Product placement ads, where manufacturers pay to have their particular product used in particular TV shows and films, are common in US programmes.
They are generally banned in all European countries, except Austria, unless an imported show is being aired. Desperate Housewives and 24 were among the popular US series that pioneered successful product placement.
According to the European Commission, however, the discrepancy is leading to legal uncertainty and is putting the European industry at a disadvantage in comparison with the US market. In December it therefore set out proposals to relax the rules, explicitly defining product placement for the first time, and setting the use of the ads in a clear legal framework.
Shortly after, UK telecommunications regulator Ofcom launched a consultation on the issue. The consultation period ends today.
According to Ofcom, developments in the television market, audience fragmentation and video on demand have challenged the value of traditional spot-advertising. Future funding of programming is therefore a legitimate concern to commercial broadcasters, and product placement, cautiously introduced, may be the solution.
The NCC does not agree.
“We recognise that changes in the broadcast sector and in the way consumers use digital technology raise uncertainties about the future funding of television, but product placement is neither an acceptable, nor practical answer to those challenges. It is a stealth advertising tactic too far,” said Sue Dibb, author of NCC’s submission to Ofcom.
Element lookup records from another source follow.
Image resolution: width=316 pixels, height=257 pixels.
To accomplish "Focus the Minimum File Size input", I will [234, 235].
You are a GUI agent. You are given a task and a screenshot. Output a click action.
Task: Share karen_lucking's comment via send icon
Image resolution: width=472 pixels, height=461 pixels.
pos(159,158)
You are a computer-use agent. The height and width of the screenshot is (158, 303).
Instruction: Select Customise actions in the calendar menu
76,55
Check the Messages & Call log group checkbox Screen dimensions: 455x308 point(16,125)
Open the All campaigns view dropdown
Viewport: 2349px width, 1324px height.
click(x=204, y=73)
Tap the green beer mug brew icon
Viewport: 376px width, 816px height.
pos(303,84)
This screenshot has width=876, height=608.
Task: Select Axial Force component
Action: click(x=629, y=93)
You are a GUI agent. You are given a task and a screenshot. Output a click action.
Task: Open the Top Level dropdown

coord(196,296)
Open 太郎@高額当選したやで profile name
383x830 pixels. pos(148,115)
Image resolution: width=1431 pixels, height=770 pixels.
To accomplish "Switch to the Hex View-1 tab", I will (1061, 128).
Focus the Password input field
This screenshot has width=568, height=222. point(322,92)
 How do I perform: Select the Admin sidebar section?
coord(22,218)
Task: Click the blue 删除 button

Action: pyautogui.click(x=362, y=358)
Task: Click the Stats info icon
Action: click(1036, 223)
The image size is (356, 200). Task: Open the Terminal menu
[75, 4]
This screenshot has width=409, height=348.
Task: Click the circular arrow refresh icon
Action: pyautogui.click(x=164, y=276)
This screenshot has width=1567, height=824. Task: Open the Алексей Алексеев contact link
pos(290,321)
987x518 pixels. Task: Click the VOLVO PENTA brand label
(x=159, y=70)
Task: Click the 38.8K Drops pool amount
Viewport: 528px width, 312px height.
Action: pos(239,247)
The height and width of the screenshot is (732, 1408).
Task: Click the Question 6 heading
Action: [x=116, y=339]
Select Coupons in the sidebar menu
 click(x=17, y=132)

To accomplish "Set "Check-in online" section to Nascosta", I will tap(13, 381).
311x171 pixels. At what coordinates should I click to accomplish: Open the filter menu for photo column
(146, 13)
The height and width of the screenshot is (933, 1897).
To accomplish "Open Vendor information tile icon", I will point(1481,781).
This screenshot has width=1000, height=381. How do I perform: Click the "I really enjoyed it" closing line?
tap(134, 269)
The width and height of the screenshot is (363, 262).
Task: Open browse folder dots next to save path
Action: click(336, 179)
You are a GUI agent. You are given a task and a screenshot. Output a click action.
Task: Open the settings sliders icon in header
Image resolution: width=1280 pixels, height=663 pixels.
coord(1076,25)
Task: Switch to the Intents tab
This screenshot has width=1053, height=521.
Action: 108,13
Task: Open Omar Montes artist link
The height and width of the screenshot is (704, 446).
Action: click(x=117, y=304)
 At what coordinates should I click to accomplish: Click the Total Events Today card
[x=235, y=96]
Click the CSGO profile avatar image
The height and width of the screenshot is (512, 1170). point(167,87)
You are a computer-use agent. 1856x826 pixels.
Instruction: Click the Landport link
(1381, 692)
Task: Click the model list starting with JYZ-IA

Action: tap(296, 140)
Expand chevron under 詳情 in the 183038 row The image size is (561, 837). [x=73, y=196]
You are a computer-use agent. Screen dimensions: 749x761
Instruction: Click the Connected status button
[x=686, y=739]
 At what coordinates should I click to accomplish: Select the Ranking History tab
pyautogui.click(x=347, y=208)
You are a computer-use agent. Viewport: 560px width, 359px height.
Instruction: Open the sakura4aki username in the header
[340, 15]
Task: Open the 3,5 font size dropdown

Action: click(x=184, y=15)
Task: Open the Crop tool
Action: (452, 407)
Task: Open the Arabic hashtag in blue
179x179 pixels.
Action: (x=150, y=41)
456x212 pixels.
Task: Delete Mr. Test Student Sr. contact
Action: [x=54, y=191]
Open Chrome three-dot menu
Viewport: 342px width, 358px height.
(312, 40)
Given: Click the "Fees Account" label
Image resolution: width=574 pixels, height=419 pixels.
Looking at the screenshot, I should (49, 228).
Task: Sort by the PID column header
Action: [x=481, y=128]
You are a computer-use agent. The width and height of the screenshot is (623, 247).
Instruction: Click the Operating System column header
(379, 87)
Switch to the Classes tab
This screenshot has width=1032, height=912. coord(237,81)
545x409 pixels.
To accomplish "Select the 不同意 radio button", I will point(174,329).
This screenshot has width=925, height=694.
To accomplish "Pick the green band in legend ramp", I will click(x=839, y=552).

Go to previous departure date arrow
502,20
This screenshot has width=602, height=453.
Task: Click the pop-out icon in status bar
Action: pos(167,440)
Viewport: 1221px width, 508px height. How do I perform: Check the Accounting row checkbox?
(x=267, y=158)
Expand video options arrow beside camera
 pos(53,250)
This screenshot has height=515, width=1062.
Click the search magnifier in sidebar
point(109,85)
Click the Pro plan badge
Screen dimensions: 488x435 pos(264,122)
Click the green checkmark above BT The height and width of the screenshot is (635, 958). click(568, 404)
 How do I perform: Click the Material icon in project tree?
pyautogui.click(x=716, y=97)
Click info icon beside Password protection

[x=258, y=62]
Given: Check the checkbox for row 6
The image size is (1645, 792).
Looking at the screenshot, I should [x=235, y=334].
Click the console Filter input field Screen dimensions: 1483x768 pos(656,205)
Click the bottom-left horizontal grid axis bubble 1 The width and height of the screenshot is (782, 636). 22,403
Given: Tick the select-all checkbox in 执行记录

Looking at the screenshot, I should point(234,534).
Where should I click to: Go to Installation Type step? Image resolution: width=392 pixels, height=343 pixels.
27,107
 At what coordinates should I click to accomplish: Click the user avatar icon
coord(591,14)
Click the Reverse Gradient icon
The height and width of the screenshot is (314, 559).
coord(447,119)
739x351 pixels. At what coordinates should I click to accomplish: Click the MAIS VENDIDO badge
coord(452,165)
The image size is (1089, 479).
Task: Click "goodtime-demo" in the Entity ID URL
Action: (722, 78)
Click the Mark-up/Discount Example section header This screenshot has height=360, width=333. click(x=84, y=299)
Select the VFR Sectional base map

“Prominent product placement has scant support from the public and, on US experience, will boost traditional advertising spend by less than one percent hardly a viable alternative source of television funding,” she added.
According to the NCC, evidence from Ofcom’s own research shows there is little public support to move beyond the existing rules allowing unpaid-for ‘props’ to add realism to programmes.
The NCC’s submission also points out that product placement would blur the 50-year old line between advertising and programme material, reaffirmed last year in Ofcom’s new Broadcasting Code. In the watchdog’s view, for Ofcom to allow product placement would be to sacrifice its own broadcasting and consumer protection principles for no significant benefits for viewers, broadcasters or advertisers.